John, don't you see that the ULN2803 is part of your problem? It is a darlington array. A darlington transistor has two base-emitter drops. When you add two base-emitter drops to the voltage drop of the LED and the voltage drop of your anode transistor, you're out of voltage to work with.
If you placed a milliamp meter in series with a digit, you'd see that you are achieving nowhere near 10 mA. And if you're not reaching 10 mA, what is the point of using a 500mA driver? The driver is part of your problem, not part of the solution.
Ouch, no wonder the display looked starved. I forgot all about the minusing 2-BE drops there.
So how to get around to making the display brighter? I searched around the net but they don't have much schematics for it.
I'll have to drop the driver then.
What is the best solution for driving even bigger displays?
Isn't the common anode tied to Vdd? That should be coming from the 3.3v reg and not the prop. and then you sink the cathodes with the prop pins. What am I missing?
edit. ok...he is hooking up multiple of these up so he deactivates one of the segments by having the common anode on a prop pin. I get it now. lol
The anodes are multiplexed. If you didn't multiplex the anodes, you'd need 28 Prop pins to drive all the cathodes. This way you only need 7 for the cathodes and as few as two for the anodes if you decode them. Four if you don't.
First of all, I don't know what Avago display you are using now, but none that show up in the catalog are very big by my standards. And if you're dealing with a 4-digit module, it's smaller still. So there should be no need for anything other than the Prop pins themselves to drive the cathodes. 40 mA is a lot of current for an LED, even in a pulsed situation.
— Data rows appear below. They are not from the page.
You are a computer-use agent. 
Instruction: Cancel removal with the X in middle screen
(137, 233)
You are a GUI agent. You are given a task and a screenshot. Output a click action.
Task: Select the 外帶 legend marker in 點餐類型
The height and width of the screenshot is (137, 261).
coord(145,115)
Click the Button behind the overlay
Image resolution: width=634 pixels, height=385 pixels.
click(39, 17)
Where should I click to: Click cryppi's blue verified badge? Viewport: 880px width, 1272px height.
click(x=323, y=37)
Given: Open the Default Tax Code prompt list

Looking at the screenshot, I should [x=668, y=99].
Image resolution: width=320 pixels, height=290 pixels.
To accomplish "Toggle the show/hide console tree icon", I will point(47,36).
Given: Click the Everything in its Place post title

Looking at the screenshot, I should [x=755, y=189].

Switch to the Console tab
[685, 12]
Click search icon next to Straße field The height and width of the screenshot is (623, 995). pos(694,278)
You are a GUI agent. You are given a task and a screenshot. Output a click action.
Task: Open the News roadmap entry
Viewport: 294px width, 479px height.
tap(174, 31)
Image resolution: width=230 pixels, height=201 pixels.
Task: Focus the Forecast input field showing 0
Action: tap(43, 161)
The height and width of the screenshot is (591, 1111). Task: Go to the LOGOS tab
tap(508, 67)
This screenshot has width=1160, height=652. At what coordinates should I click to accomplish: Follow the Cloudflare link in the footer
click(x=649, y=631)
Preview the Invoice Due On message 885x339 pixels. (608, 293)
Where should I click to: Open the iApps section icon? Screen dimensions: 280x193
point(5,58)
For the anode, simply use a PNP transistor like a 2N2907 or 2N3406 that you switch to saturation. That only has a voltage drop of about 0.2V. That will give you a pretty good voltage overhead to work with. At that point it's simply a matter of selecting the right current-limiting resistor. But that depends on your LEDs and the degree of multiplexing.
If you're doing 1-in-4 multiplexing, you may as well use the whole 40 mA. LED's don't mind being pulsed.
Here's the datasheet - http://www.avagotech.com/docs/AV02-0568EN
It's a very casual 4-digit seven-segments with two decimal points for the clocks and whatever it is.
I'll just get these transistors you mentioned and let the Prop pins sink the current instead then.
BTW, with this specific display, a 3.3 V supply, and saturated PNP transistors driving the common anode lines, you'd need current-limiting resistors of about 33 Ohms to get 40 mA through an LED segment.
(p.s: If you buy transistors by the bag like I do, they're only about $0.05 USD, each.)